Eine Sauna im Garten belegt keinen zusätzlichen Bereich im Haus, wie etwa einem Keller, und kann damit als platzsparend eingestuft werden. Außerdem bleibt der Geruch von möglicherweise benutzten ätherischen Ölen draußen und verhindert den typischen „Saunageruch“ im Haus. Bei Nichtbenutzung als Sauna kann dieses Häuschen praktischerweise auch zur Unterbringung von Gartenmöbeln dienen. Bevor der Saunaliebhaber sich jedoch dazu entschließt, seine persönliche Wellnessoase im Garten zu errichten, gilt es, sich über die pro Bundesland verschiedenen Vorschriften zur Aufstellung von Gartenhäusern oder Saunen zu erkundigen, besonders dann, wenn ein Fundament vonnöten ist.

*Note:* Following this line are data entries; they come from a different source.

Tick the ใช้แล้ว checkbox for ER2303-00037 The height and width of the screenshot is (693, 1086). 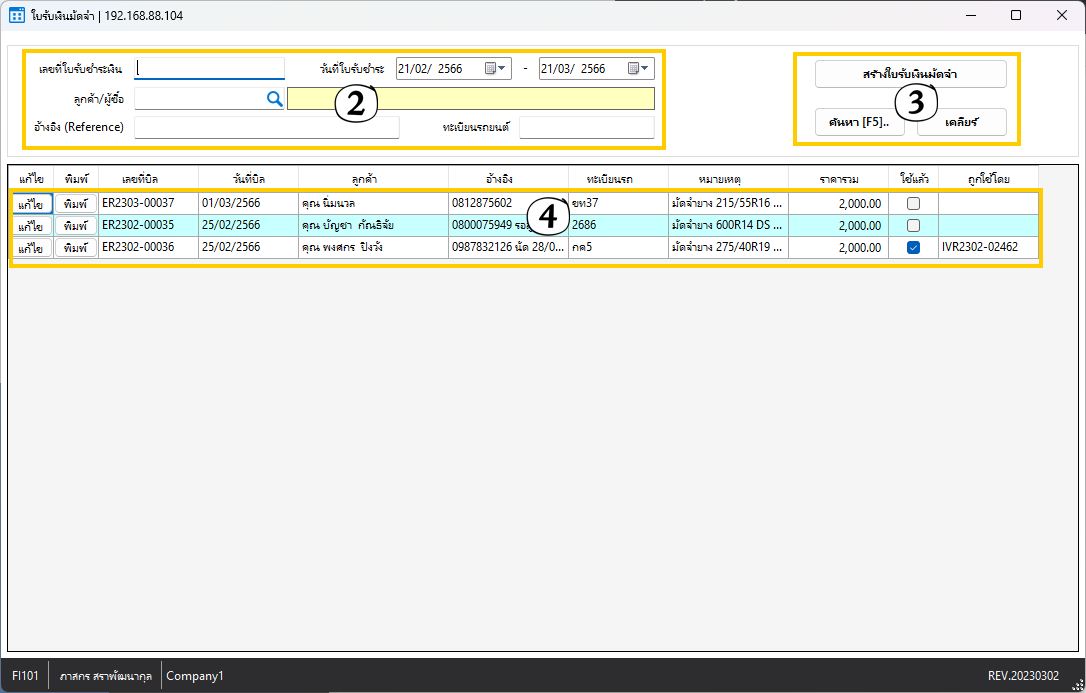tap(913, 203)
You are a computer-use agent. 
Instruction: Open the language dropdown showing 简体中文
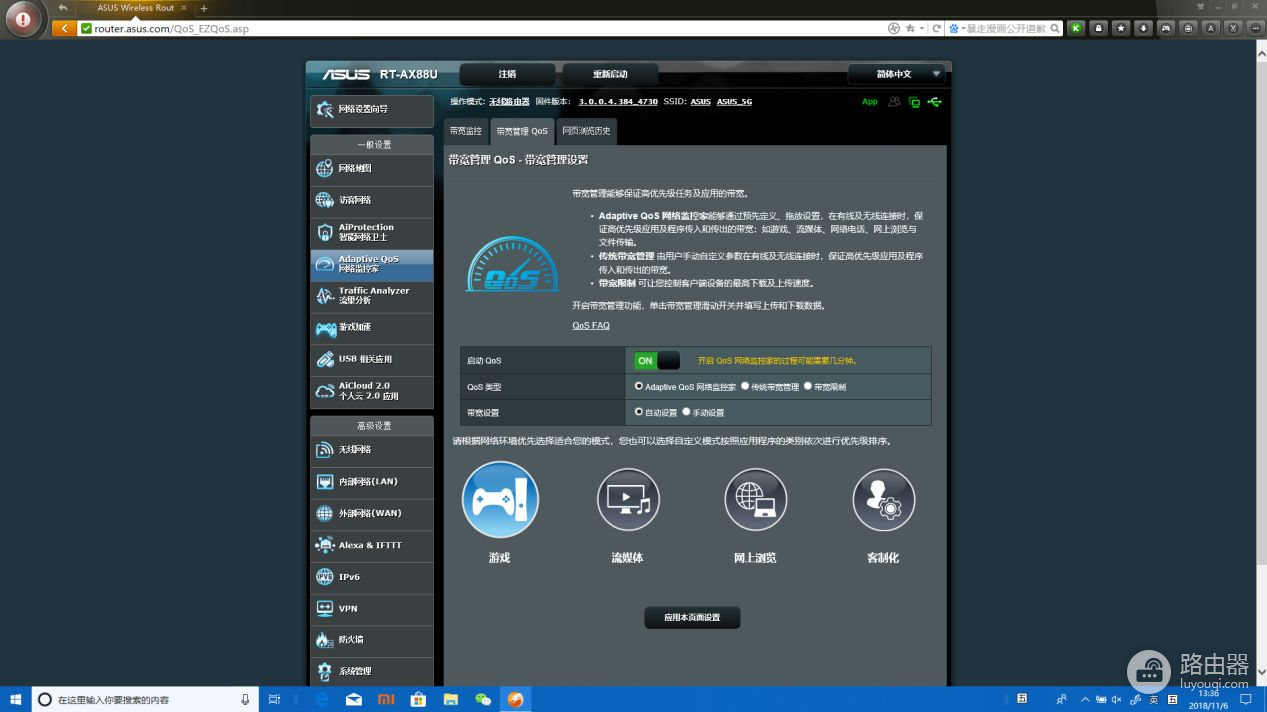pyautogui.click(x=896, y=74)
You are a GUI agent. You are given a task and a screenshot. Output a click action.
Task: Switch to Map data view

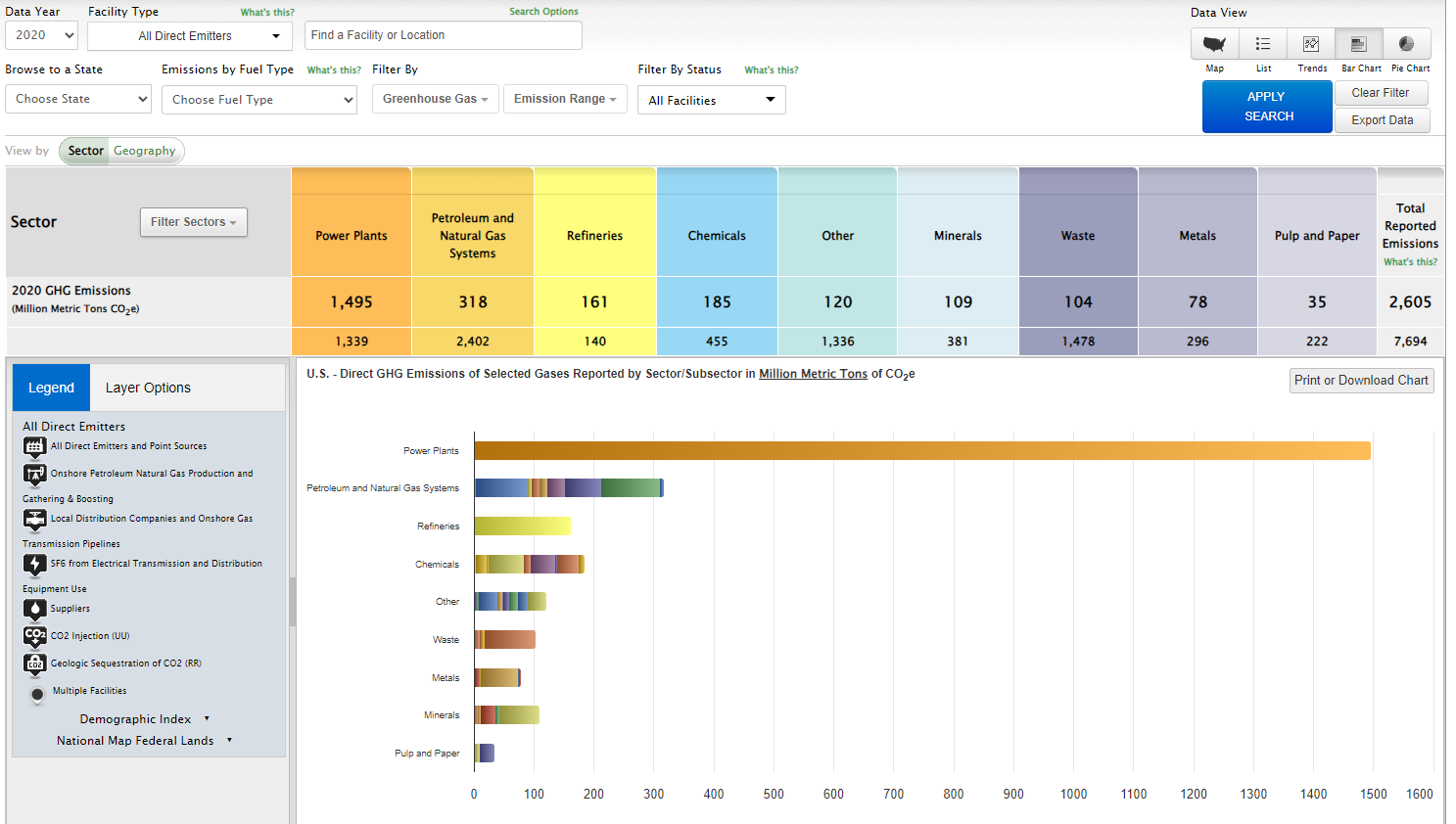pos(1214,44)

Ob die Sauna dann die immer beliebter werdende Form eines Fasses oder tendenziell die Form eines Gartenhäuschens haben soll, ist sicherlich eine individuelle Entscheidung. Zur Vorbereitung bei der Errichtung sollte daran gedacht werden, „entzündbare“ Bepflanzung rund um den Bereich der Sauna nicht nur zur eigenen Sicherheit vollständig zu entfernen und hinterher mit unbrennbaren Materialien, wie etwa Steinplatten, auszulegen. Soll der Bereich vor allzu neugierigen Blicken von außen geschützt werden, wäre die Aufstellung eines Sichtschutzes dienlich. Vorteilhaft ist außerdem eine Garten- oder Außendusche.

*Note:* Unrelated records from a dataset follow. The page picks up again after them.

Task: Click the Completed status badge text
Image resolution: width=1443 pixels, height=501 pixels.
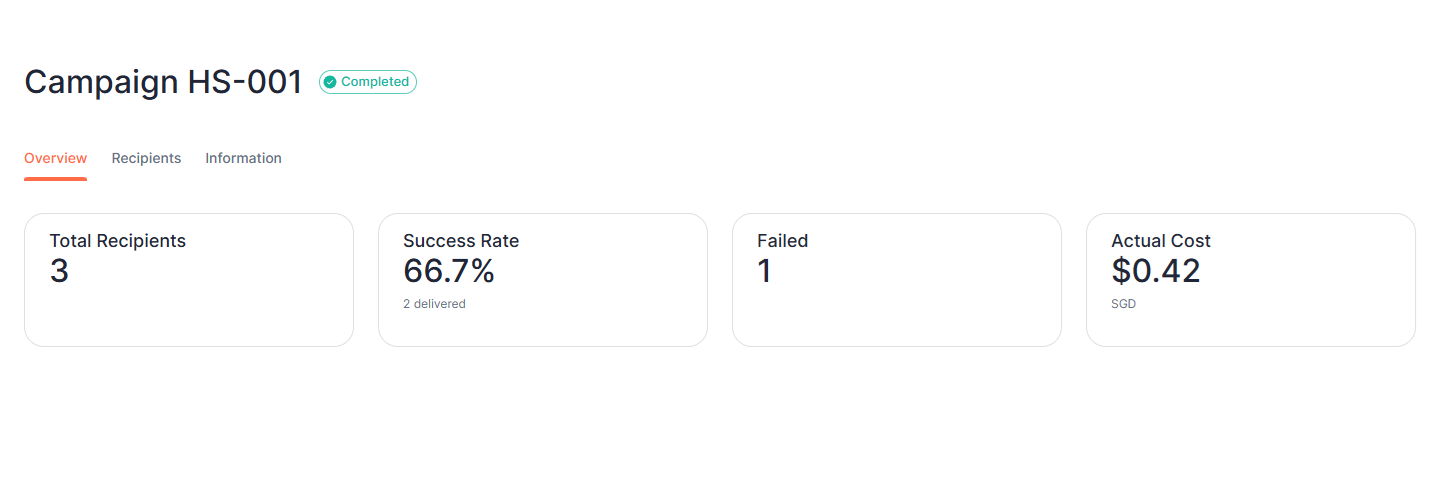Action: click(x=374, y=82)
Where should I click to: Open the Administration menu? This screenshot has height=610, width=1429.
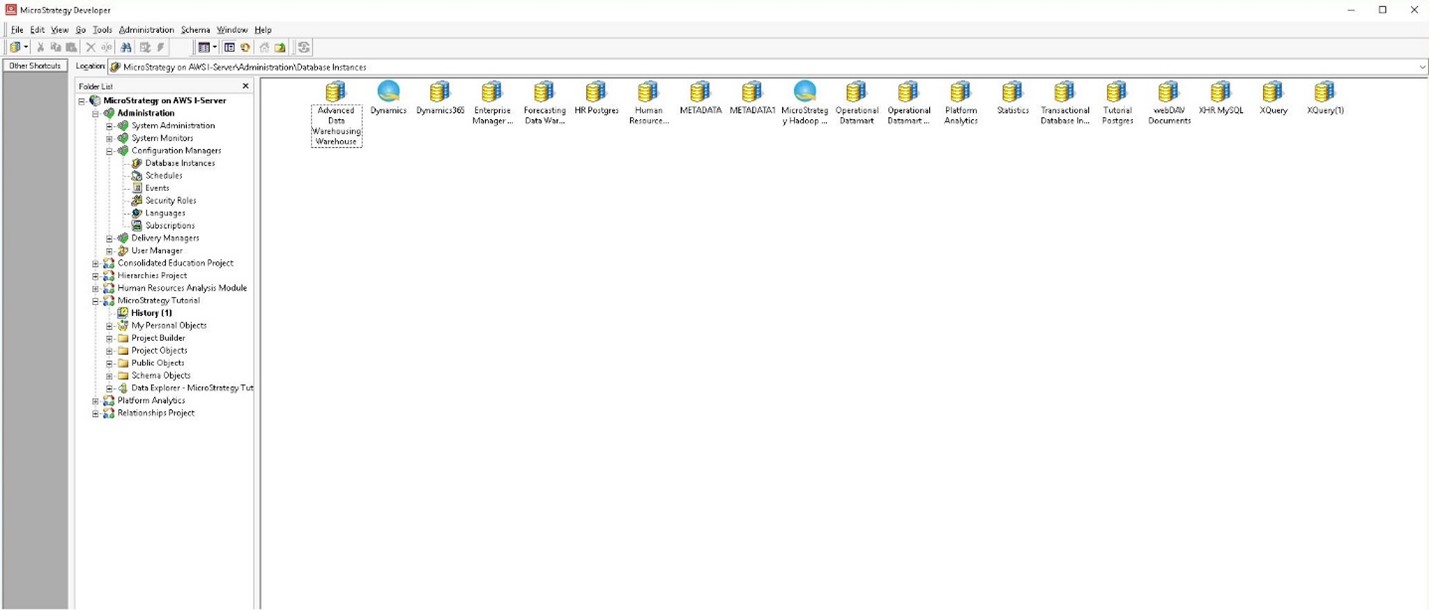pos(146,30)
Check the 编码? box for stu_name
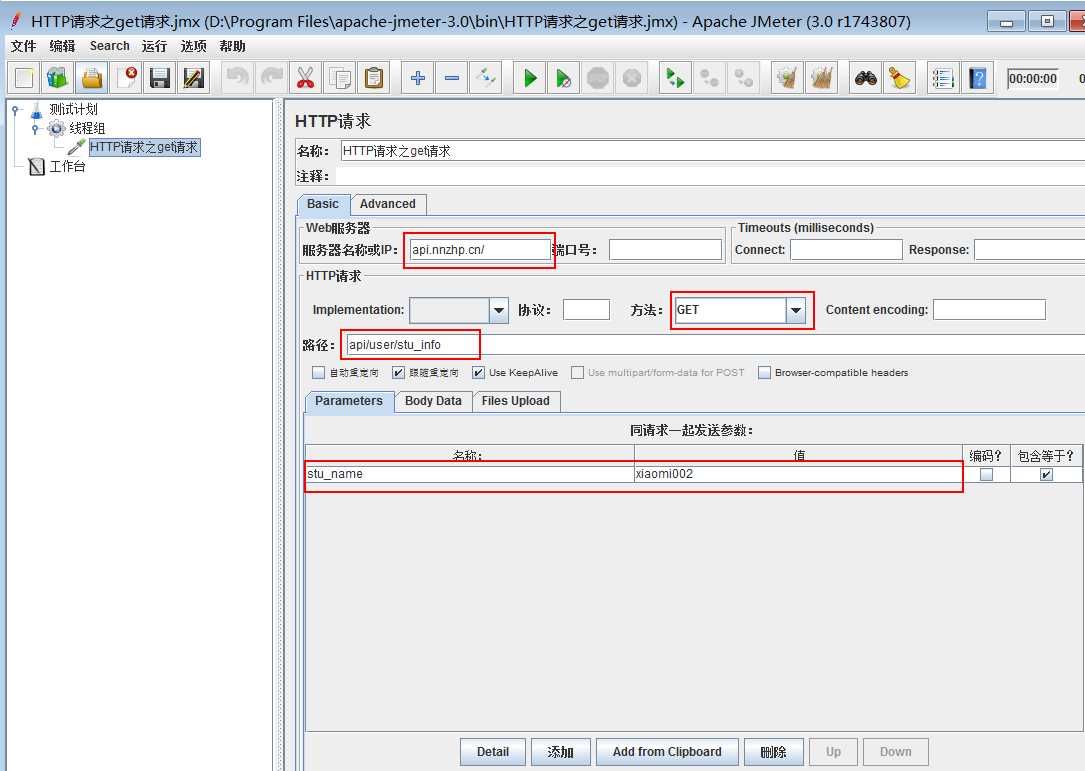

Der Handel offeriert eine riesige Anzahl von Bausätzen in allen erdenklichen Formen, Größen, Arten und Materialien. Doch sollte der Bauherr dabei bedenken, an welcher Stelle die elektrischen Leitungen oder die Lüftungsschlitze angebracht werden sollen, denn ohne ausreichende Lüftung in der Eigenbausauna kann diese sehr schnell zur gefährlichen Falle ohne ausreichend vorhandenen Sauerstoff werden. Sämtliche Elektroleitungen müssen mit Silikon zum Schutz ummantelt sein. Idealerweise sollten beim Bau einer Gartensauna Holzbohlen mit Stärken von vier bis neun Zentimetern verwendet werden, wobei das Holz selbst dichtgewachsen und solide sein sollte.

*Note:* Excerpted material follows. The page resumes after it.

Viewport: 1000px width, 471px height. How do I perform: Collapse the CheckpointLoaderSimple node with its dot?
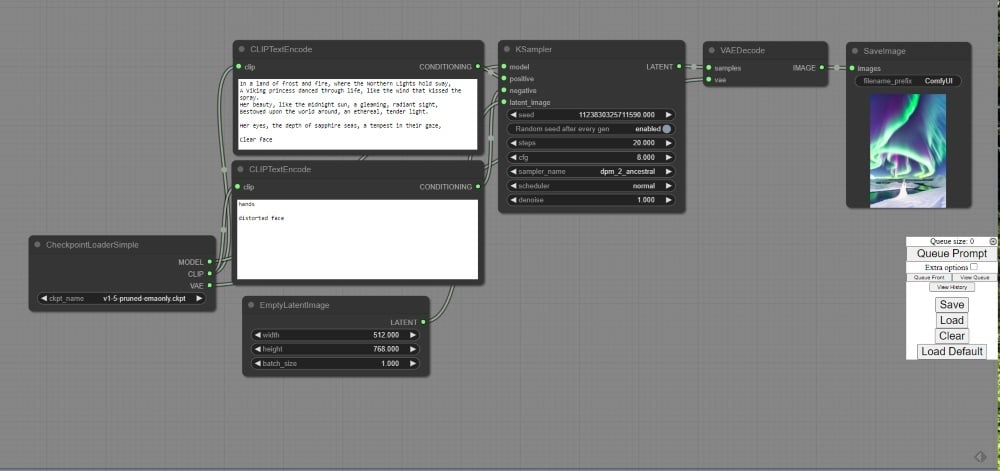(37, 244)
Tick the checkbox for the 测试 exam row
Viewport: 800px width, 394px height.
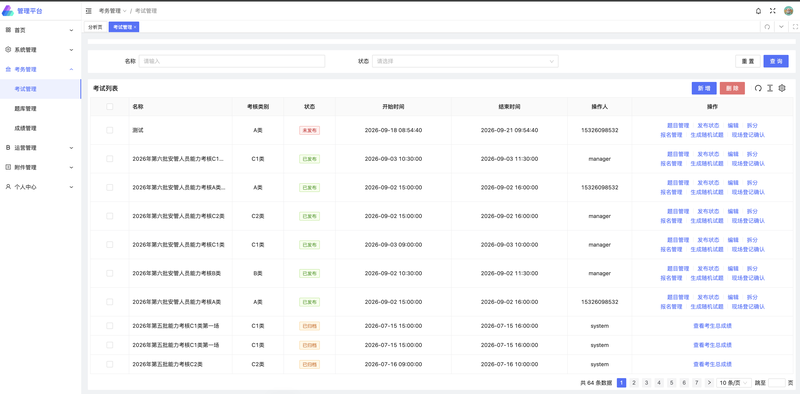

Dies gewährt die beste Stabilität. Bewährt haben sich nordische Arten wie Tanne, Kiefer oder Fichte mit den ihnen eigenen charakteristischen Holzeigenschaften zur Bildung eines natürlichen Klimas trotz großer Hitze. Ob zusätzlich eine Terrasse angebaut und wie die Innenausstattung gestaltet wird, entscheidet nicht zuletzt der Bauherr durch sein Budget. Die Saunatür kann sowohl aus Holz wie aus Glas bestehen. Der wichtigste Aspekt ist der Saunaofen. Wird er elektrisch beheizt, ist beim Elektroanschluss unbedingt ein Fachmann zu befragen, denn die Heizleistung wird mit Starkstrom erreicht. Egal, ob der Ofen elektrisch ist oder lieber mit Holz geheizt wird, es ist wichtig, wenn nicht sogar lebenswichtig, an die ausreichende Feuerdämmung rund um den Ofen zu denken.